コラム8 EUの個人データ保護規制及びEU-USプライバシーシールド

 EUにおいては、プライバシー権と個人データの保護は基本的権利の一部と考えられており、電子商取引の拡大を背景に、1995年に制定された個人データ保護指令及び2002年に制定されたePrivacy指令によって、EU域内の事業者に対して個人データの取り扱いについて厳しい規制を課すとともに、EU市民の個人データがEU域外に出た場合においても個人データに関する権利を守るとの名目の下、EU域外に対しての個人データの転送について厳しい制限を課している。具体的には、個人データのEU域外への転送は、①第三国において十分なレベルの保護が確保されている場合、②データの主体である個々人の明確な同意がある場合、③企業が、EU加盟国のデータ保護機関に承認を得た拘束的企業準則(BCR)に従い、域外においても厳格な管理を行うことを約束する場合、④個人データを移転しようとする当事者間で個人データの取り扱い方法について標準契約約款(SCC)に基づく個別契約が結ばれ、データ保護機関から承認を得ている場合を除き、禁じられている。

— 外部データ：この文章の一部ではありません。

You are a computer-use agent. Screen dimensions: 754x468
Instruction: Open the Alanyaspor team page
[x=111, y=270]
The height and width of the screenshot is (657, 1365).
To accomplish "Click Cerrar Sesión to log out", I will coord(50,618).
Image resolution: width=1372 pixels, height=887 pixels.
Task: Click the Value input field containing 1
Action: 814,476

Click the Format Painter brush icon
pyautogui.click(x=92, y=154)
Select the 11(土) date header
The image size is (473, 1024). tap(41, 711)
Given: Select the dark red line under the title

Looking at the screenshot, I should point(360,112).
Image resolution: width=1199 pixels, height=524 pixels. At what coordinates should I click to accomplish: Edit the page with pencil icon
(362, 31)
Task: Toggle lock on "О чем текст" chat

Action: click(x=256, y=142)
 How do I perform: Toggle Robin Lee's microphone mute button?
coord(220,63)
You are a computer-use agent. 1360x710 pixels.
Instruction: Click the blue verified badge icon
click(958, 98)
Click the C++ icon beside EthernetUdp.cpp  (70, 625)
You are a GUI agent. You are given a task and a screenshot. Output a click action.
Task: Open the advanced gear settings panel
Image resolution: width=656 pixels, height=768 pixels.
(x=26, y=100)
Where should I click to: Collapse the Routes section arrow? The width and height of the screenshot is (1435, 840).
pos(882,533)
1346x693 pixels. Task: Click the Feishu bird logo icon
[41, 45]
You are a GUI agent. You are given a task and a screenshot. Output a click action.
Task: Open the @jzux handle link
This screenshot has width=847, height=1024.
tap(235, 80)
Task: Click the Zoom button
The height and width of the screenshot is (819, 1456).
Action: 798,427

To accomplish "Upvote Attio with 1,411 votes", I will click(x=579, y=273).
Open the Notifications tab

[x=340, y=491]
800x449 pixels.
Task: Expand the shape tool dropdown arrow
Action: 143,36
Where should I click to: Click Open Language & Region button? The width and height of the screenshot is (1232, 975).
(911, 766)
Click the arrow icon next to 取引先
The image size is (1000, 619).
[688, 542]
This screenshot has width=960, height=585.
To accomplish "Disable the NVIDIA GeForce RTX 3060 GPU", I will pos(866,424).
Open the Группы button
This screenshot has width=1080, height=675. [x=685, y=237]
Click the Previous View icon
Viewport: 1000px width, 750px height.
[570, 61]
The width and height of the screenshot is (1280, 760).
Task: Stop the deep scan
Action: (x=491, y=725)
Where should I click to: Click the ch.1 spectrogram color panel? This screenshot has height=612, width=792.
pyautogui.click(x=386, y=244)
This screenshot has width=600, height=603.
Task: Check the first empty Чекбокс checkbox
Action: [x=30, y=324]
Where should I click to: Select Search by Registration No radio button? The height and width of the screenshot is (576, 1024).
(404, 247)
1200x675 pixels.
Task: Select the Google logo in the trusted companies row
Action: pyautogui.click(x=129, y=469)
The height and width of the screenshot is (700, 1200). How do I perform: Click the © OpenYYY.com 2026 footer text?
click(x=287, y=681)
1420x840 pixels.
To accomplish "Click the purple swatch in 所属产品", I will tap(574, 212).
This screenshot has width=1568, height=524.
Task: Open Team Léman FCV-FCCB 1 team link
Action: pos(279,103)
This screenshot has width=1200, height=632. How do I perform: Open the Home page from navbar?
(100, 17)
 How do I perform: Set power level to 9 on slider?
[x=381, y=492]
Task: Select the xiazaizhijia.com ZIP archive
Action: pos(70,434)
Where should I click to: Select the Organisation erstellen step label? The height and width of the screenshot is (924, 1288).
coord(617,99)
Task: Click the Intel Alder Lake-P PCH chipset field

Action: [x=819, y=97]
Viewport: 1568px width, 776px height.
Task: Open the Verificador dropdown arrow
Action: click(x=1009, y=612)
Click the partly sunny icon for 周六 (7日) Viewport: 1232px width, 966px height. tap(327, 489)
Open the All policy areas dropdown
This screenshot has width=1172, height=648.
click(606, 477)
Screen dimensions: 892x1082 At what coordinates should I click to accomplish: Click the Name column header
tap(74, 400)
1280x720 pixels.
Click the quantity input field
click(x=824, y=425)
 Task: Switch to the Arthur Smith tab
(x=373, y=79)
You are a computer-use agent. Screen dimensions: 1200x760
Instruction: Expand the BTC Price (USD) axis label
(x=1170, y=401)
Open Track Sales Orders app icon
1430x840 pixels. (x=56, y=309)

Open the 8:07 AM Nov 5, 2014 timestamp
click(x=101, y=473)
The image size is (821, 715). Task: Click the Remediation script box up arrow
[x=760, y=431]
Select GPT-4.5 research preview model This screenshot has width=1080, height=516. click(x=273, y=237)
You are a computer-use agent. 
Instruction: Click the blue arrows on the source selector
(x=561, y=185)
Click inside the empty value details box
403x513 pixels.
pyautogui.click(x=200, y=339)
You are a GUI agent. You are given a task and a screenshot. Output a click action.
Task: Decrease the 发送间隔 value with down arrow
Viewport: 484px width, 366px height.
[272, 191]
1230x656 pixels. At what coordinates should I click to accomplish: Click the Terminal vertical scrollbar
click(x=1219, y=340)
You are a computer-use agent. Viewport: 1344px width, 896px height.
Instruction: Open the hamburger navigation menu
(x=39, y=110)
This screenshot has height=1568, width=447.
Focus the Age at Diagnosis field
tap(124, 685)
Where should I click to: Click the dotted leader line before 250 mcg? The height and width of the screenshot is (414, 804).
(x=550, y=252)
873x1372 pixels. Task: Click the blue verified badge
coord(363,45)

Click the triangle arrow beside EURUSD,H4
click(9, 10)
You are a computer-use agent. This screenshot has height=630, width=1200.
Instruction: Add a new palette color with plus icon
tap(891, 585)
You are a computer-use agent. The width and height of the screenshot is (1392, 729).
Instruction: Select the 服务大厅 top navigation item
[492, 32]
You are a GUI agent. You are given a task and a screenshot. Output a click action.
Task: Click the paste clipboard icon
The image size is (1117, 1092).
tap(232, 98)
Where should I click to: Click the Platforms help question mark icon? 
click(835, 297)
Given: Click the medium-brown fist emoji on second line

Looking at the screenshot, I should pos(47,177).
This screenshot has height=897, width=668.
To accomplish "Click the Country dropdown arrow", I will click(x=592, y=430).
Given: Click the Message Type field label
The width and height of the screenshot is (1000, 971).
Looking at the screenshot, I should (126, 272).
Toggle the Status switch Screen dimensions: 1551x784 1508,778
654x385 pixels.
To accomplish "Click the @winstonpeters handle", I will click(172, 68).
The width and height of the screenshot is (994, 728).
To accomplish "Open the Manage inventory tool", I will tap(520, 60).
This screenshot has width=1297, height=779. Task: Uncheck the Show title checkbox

 なお、米国商務省は、2000年、欧州委員会との間で、米国商務省が作成するプライバシー原則を企業が遵守することを約束することで、EUから米国への個人情報の移転がEUデータ保護指令違反にならないとみなす、という内容のセーフハーバー協定を締結した。米国企業は、プライバシー保護に関する原則の順守を宣言し、プライバシー・ポリシーを公表するとともに、確約書を米国商務省に提出すればこの制度を利用することができ、2015年時点で約4000社が対象となっていた。

 このように、米国とEUの間では、通常の第三国より簡便な手続でデータ転送をするための法的枠組みが構築され、ビジネス上の大きな問題は生じていなかったが、2013年、米国が極秘で大量の個人情報を収集しているという告発があったこと(いわゆる「スノーデン事件」)を契機として、セーフハーバーを見直すべきとの機運が高まり、交渉が続けられていた。2015年には、欧州司法裁判所による、現行の協定の無効判決も下され、最終的に、2016年2月に、米国と欧州委員会は、欧州から米国への個人データの移転を可能にする新たな枠組みである「EU-USプライバシーシールド」に合意した。具体的には、①米国商務省・公正取引委員会による監視等の米国側の執行強化、②米国からEUへ無差別大量監視を行わない旨の書面提出等の米国政府によるコミット、③EU当局の米国商務省・公正取引委員会に対する苦情照会、裁判外紛争処理(ADR)の無料提供等、EU市民の権利保護強化といった措置からなり、2016年中の発効が予定されている。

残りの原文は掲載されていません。